In the Belgian mother and son with CSCD originally reported by van Ginderdeuren et al. (2002), Rodahl et al. (2006) identified heterozygosity for a 1-bp deletion in the DCN gene (125255.0002), causing a frameshift predicted to result in a stop codon at the same codon as the frameshift mutation (125255.0001) in the Norwegian family studied by Bredrup et al. (2005). In contrast to affected individuals in the Norwegian family, the Belgian mother and son both had severe photophobia, and the affected corneas appeared to be of normal thickness.

In a Korean mother and daughter with CSCD, Kim et al. (2011) identified heterozygosity for a 1-bp deletion in DCN (125255.0003); the mutation was not found in the mother's unaffected son.

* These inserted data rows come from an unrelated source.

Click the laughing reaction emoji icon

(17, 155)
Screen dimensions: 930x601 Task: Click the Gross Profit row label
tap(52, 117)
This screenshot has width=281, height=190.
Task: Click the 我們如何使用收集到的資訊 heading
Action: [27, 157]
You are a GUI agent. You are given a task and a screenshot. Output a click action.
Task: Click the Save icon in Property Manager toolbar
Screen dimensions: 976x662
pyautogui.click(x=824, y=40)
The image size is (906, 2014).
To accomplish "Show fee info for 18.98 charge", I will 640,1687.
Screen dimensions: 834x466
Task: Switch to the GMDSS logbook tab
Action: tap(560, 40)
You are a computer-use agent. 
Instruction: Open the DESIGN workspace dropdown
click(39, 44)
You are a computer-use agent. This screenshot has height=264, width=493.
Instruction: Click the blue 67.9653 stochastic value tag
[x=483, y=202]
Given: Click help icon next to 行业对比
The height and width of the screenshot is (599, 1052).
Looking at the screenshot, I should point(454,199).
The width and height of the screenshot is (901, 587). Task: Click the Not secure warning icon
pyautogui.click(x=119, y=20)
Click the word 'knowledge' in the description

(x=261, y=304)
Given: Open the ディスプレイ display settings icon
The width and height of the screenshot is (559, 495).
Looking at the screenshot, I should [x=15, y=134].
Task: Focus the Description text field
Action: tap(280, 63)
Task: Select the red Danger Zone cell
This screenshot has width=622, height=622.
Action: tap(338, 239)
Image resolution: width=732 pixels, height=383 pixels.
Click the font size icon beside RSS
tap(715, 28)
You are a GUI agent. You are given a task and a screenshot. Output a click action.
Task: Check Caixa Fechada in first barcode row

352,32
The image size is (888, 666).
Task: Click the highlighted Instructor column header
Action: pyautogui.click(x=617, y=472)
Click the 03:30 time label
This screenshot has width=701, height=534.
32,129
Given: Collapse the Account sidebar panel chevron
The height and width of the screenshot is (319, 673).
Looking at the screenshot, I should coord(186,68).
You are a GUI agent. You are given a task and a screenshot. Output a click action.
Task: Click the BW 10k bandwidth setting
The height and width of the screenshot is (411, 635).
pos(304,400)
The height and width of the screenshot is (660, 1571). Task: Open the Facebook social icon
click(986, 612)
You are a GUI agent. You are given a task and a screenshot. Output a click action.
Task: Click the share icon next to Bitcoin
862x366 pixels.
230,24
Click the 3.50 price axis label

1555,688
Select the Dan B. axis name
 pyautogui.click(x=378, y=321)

In 5 affected members of a 3-generation Chinese family segregating autosomal dominant CSCD, Jing et al. (2014) identified heterozygosity for a 1-bp deletion in the DCN gene (125255.0004) that was not present in unaffected family members or in 50 healthy controls. Jing et al. (2014) noted that all 4 CSCD-associated frameshift mutations that had been reported cause a premature termination codon with loss of the 33 C-terminal amino acids of the decorin proteoglycan, suggesting that exon 8 is a mutational hotspot and a functionally important region of DCN.

Animal Model

Mellgren et al. (2015) found that mice with a knock-in Dcn 952delT mutation, corresponding to the human 927delT mutation in CSCD, did not show any histologic organ pathology. Their corneas were clear, and the electron-lucent deposits observed in CSCD were not present. Whereas nearly equivalent amounts of normal and truncated decorin were present in CSCD corneas, truncated decorin was hardly detectable in the mouse corneas. By immunofluorescence analysis of the corneas from 952delT homozygous mice, decorin was found only in keratocytes. Truncated decorin was retained intracellularly in cells from mouse corneal explants, whereas truncated decorin was exported into the culture medium in cells from human CSCD corneas. Immunofluorescence analysis revealed that native mouse decorin localized within the Golgi complex, whereas the truncated decorin accumulated in the endoplasmic reticulum. Mellgren et al. (2015) concluded that export of truncated decorin appeared to be a prerequisite to produce the amorphous deposits of decorin typical of CSCD and that the Dcn 952delT knock-in mice are not a suitable model for CSCD.